=== Source material ===

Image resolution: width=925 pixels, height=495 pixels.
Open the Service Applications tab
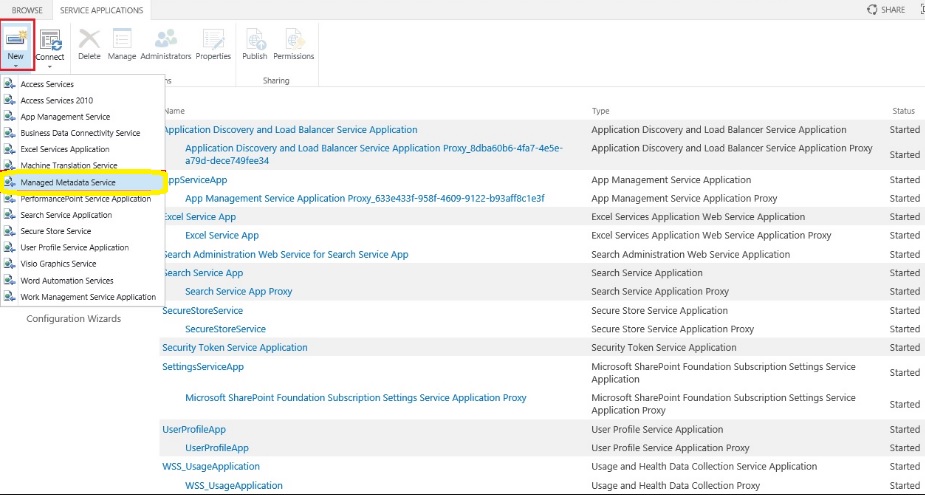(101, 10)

===
=== Source material ===

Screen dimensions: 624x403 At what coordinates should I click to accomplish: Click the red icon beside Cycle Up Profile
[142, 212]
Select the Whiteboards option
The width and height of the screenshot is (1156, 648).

===

■ **Problem**:
Precisely the lines between those holding "Screen dimensions: 624x403" and "The width and", inclusive, are to be reproduced from the listing above, with nothing added.

■ **Exercise output**:
Screen dimensions: 624x403 At what coordinates should I click to accomplish: Click the red icon beside Cycle Up Profile
[142, 212]
Select the Whiteboards option
The width and height of the screenshot is (1156, 648).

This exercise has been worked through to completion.